Bisnis.com, JAKARTA - Ini adalah kabar buruk bagi masyarakat dunia yang tengah berjuang mengentaskan wabah virus Corona (Covid-19). Sebelumnya, diberitakan bahwa sejumlah penelitian tengah dilakukan untuk membuat vaksin penangkal virus tersebut--di mana sebagian di antaranya dikatakan potensial atau memiliki harapan tinggi.
Namun, ada sebuah fakta baru yang jauh dari panggang "api harapan". Obat antivirus potensial virus Corona, dilaporkan gagal dalam uji klinis acak tahap pertama. Obat tersebut adalah remdesivir, yang dikembangkan perusahaan bioteknologi Gilead Sciences sebagai pengobatan untuk infeksi penyakit virus Ebola.
Sebelumnya, ada harapan bahwa remdesivir dapat mengobati virus Corona, dan disebut-sebut salah satu yang paling potensial. Namun, kenyataannya, menurut Organisasi Kesehatan Dunia (WHO), uji coba obat itu di China tak berhasil.
WHO memang tidak secara resmi mengumumkan itu. Pemberitahuan oleh WHO itu, bahkan memiliki unsur ketidaksengajaan. Kini, pemberitahuan informasi oleh WHO itu dihapus dalam laman resmi mereka.
Dalam laporan WHO mengatakan para peneliti meneliti 237 pasien. Dari jumlah tersebut, para peneliti memberikan obat ke 158 orang dan membandingkan kemajuan dibanding 79 tersisa yang menerima plasebo.
Setelah sebulan, 13,9 persen dari pasien yang memakai obat itu meninggal dibandingkan dengan 12,8% dari mereka yang menerima plasebo.

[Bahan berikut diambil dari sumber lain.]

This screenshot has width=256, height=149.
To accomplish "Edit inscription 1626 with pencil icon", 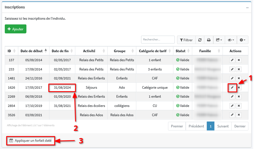I will point(232,88).
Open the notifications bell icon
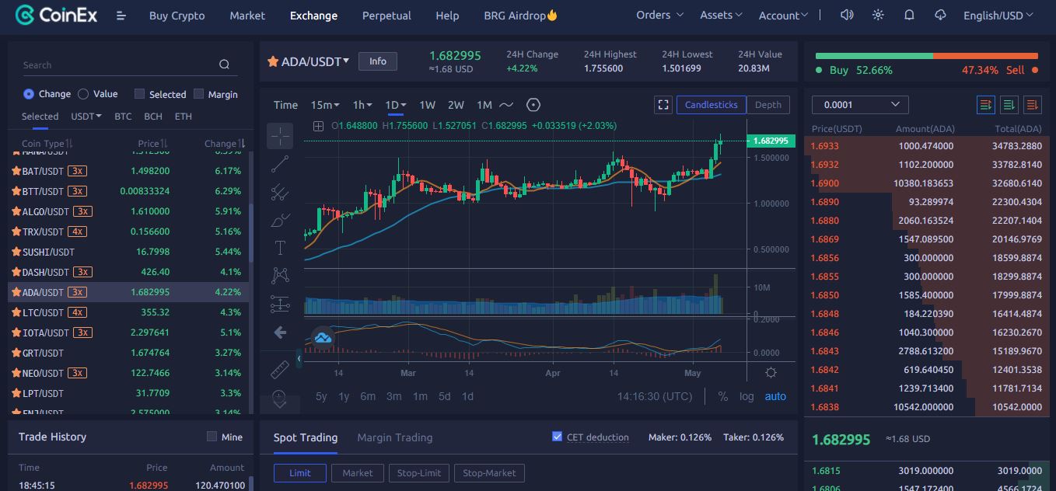 tap(909, 16)
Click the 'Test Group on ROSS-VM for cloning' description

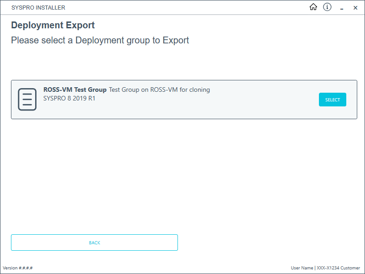pos(159,90)
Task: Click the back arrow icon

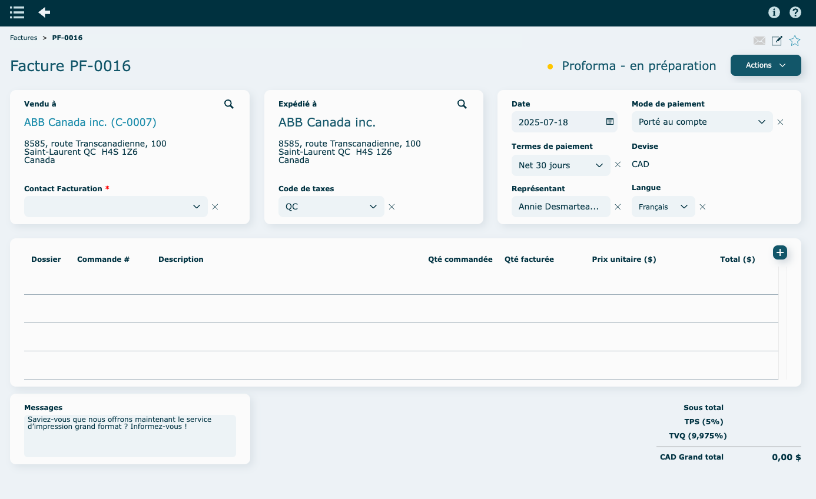Action: (x=44, y=12)
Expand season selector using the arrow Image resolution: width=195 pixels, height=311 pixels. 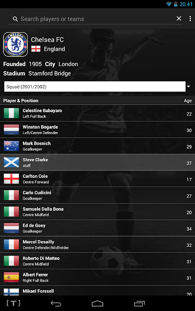[189, 86]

Percobaan dihentikan lebih awal karena efek samping.
Postingan WHO itu lantas dibantah oleh Gilead. "Kami percaya posting-an itu memasukkan karakterisasi studi yang tidak sesuai," kata juru bicara Gilead, seraya menambahkan bahwa penelitian diakhiri lebih awal karena rendahnya pendaftaran dan karenanya tidak bermakna secara statistik.
“Dengan demikian, hasil penelitian tidak dapat disimpulkan, meskipun tren dalam data menunjukkan manfaat potensial untuk remdesivir, terutama di antara pasien yang diobati pada awal penyakit,” katanya.